In a recently published paper titled “CBDC: Promoting digital payments,” the Central Reserve Bank of Peru (BCRP) noted that launching a digital iteration of its currency was imperative to improve monetary and financial stability. The South American nation is also keen on using CBDCs to lead its foray into digital payments to improve the efficiency of local payment systems.
Currently, the BCRP is stuck in the research phase and clarified that several papers would be released in the coming weeks in support of a CBDC. The central bank announced the launch of a survey to gauge the viewpoints of industry stakeholders on plans to proceed with the project.
“Subsequently, the input from surveys will be utilized to carry out a next phase of exploration, including a more targeted assessment and testing of specific aspects of digital payments, including CBDC,” said the BCRP. “This next phase will convene and benefit from the views of technology providers, regulators, and experts from various fields.”
Back in 2021, Peru’s central bank solicited the help of the International Monetary Fund (IMF) to offer technical assistance on its plans to explore the possibilities of a CBDC. The central bank noted that the IMF has been instrumental in the progress made so far, but the country faces an uphill climb in achieving its goals.
The report failed to disclose information about the CBDC design, remaining coy over the launch of retail or wholesale CBDCs. With nearly three-quarters of the country’s population unbanked, the promise of digital payments remains a possibility, given the proliferation of mobile phones.
“The objective of a CBDC within the framework of the payment system in Peru is to give the unbanked population access to digital payments, so it is important to know their characteristics to prepare an implementation strategy,” read the report.
Just a matter of time for CBDCs
Central banks are making a frantic dash for the development of CBDCs as they try to close the distance between pioneering nations.

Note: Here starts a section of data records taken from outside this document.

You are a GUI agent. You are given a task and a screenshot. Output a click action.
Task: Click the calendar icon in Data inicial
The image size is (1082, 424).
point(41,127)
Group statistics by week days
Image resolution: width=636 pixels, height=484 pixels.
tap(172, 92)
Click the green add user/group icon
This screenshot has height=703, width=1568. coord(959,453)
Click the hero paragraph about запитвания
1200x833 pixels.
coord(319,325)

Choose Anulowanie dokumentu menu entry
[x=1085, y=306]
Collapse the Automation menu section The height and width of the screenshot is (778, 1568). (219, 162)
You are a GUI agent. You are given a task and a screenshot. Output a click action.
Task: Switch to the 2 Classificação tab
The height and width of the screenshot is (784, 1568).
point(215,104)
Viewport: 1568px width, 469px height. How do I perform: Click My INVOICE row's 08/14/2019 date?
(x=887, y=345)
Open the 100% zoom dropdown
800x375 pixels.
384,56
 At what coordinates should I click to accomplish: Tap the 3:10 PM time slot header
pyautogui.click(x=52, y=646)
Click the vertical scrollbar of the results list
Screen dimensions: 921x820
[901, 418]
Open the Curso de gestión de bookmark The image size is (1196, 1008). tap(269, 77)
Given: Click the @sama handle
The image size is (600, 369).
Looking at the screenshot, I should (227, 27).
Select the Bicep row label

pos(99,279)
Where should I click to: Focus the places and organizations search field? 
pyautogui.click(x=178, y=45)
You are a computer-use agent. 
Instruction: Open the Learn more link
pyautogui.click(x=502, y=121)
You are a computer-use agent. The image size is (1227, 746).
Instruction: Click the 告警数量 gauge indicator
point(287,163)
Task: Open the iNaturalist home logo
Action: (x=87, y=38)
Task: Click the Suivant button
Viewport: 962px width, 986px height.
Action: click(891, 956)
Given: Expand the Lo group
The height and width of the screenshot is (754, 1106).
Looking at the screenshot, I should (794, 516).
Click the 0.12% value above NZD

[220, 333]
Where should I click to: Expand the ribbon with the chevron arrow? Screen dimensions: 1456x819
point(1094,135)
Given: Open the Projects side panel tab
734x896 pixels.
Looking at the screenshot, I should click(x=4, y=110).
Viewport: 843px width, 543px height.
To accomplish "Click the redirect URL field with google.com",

Nearly 100 countries have begun probing the possibilities of a CBDC launch date, while only a handful has turned their backs on the offering.
In Europe, the tentative date for the launch of the digital euro is 2026, forcing commercial banks and other financial institutions to brace themselves for the sweeping changes left by a CBDC in its wake. Asian countries of Singapore, Thailand, and the United Arab Emirates are inching forward with their developments, while others are pushing the limits by exploring the functionalities of cross-border payments in CBDCs.